Outro comportamento relacionado é que, em geral, gostamos de compartilhar coisas que nos impactaram, que mexeram com nossas emoções, seja porque achamos divertido, porque nos identificamos ou porque nos ensinaram algo. É por isso que existem muitos vídeos nas redes sociais, nos quais são compartilhadas resenhas de livros ou seleções pessoais de livros que a pessoa considera que vale a pena ler e, portanto, compartilha em suas redes sociais, tanto que comunidades foram criadas tanto no Instagram (Bookstagram) quanto no TikTok (Booktok), especificamente sobre esse tema. Isso também não é novidade; sempre compartilhamos livros que gostávamos com os amigos. Acredito também que durante a pandemia desenvolvemos o hábito da leitura. Ler em geral é uma atividade que nos "fisga", pelo que dissemos antes, que é capaz de mexer com emoções , te transporta para outros mundos, te ensina coisas. E como uma atividade cotidiana, muitas pessoas a compartilham , assim como compartilham tantas outras atividades do seu dia a dia. As editoras perceberam o potencial desse comportamento e estão criando capas muito visuais, que são obras de arte. Instagramáveis, e isso, em última análise, funciona como publicidade. pelos seus livros."

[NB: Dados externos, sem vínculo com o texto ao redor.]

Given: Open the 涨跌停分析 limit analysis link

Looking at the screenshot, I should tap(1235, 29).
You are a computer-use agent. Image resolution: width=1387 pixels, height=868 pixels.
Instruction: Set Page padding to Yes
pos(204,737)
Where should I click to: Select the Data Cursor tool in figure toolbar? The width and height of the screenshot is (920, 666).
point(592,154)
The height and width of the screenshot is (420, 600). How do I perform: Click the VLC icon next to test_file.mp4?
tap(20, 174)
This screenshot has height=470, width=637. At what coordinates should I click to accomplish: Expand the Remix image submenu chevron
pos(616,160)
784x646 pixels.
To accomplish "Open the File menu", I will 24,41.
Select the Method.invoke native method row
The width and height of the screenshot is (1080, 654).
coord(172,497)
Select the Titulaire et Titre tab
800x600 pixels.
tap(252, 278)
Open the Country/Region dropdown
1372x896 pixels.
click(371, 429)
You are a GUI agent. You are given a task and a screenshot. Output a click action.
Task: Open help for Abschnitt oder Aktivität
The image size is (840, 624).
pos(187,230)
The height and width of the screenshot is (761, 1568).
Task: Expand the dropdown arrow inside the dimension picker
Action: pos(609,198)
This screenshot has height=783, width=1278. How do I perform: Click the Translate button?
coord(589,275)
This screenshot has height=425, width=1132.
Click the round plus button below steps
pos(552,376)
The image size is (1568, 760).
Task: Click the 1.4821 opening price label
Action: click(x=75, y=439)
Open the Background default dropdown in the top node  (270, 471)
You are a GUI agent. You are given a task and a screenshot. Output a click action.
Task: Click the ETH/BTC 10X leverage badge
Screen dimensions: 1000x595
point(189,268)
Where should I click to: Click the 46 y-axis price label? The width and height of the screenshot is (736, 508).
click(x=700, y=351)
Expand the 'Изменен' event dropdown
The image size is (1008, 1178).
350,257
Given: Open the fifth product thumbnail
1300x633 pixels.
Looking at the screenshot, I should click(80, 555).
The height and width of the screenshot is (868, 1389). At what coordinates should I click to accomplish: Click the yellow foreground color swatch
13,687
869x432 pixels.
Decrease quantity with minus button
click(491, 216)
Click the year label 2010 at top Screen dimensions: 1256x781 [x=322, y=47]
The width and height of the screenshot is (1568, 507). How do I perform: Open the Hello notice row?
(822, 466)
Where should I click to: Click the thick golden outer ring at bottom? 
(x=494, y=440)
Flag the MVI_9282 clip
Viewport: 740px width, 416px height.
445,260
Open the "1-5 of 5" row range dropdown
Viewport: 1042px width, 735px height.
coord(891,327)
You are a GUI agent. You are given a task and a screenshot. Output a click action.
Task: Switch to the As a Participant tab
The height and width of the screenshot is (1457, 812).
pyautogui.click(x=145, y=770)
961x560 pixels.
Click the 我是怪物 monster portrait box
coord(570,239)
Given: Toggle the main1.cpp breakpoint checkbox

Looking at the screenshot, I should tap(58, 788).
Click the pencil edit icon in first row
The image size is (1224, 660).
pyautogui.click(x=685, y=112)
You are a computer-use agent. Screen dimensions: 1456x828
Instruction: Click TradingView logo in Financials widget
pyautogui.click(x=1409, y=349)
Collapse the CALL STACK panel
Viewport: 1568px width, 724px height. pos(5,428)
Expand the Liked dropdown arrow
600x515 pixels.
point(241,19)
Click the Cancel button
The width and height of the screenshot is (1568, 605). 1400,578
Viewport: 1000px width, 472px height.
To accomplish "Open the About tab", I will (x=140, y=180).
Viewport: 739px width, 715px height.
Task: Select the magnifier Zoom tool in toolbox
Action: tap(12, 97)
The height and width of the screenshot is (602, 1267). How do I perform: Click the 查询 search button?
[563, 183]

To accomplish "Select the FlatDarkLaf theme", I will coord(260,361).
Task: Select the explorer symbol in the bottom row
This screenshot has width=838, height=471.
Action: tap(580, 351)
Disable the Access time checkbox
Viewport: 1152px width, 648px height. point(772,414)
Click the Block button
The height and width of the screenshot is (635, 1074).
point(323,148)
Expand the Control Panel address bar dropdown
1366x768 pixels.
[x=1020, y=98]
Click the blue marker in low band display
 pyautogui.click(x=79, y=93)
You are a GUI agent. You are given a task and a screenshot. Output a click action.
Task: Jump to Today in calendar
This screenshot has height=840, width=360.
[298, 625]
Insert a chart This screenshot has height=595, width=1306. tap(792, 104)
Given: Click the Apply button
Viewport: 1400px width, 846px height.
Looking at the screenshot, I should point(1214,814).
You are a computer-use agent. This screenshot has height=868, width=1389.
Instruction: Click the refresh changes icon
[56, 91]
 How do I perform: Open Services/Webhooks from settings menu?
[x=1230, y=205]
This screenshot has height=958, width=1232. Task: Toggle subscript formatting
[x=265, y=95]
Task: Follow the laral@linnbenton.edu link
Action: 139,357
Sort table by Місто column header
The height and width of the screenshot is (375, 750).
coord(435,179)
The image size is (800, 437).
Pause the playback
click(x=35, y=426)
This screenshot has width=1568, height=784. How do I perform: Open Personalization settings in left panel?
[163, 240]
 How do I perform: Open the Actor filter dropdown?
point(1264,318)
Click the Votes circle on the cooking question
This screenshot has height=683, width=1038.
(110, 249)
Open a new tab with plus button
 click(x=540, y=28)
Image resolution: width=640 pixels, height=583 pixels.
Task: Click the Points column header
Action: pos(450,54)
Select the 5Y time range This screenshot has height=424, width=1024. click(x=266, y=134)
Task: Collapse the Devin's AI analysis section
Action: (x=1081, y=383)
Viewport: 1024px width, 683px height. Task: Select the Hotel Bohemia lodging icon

"Os editores perceberam o potencial desse comportamento e estão criando capas altamente visuais que são obras de arte 'instagramáveis'."
Montejano afirma que, em suas consultas, vê cada vez mais jovens ansiosos e estressados com a ideia de projetar uma imagem perfeita que atenda às expectativas dos outros , a fim de obter sua aprovação . "No entanto, a percepção que os outros têm de nós sempre foi uma fonte de preocupação para os seres humanos. A necessidade de que os outros nos aprovem e nos vejam como membros plenos do grupo faz parte de nossas necessidades sociais básicas."
Então, talvez eu diria que, mais do que preocupados, estamos preocupados com a forma como somos percebidos, investimos muito tempo na criação da nossa imagem nas redes sociais , e isso muitas vezes significa que o principal objetivo do que fazemos não é o prazer, mas sim a criação de conteúdo para as redes. Por exemplo, vemos isso em shows onde as pessoas muitas vezes investem tempo gravando para depois publicar, em vez de aproveitar a experiência. É natural questionar se as redes sociais são um problema: é claro que elas são uma fonte de exposição pessoal e um meio de aprovação . O verdadeiro problema, eu acho, reside quando buscamos a aprovação de pessoas que são irrelevantes em nossas vidas, mas que podem fazer uma diferença substancial em como nos sentimos sobre nós mesmos.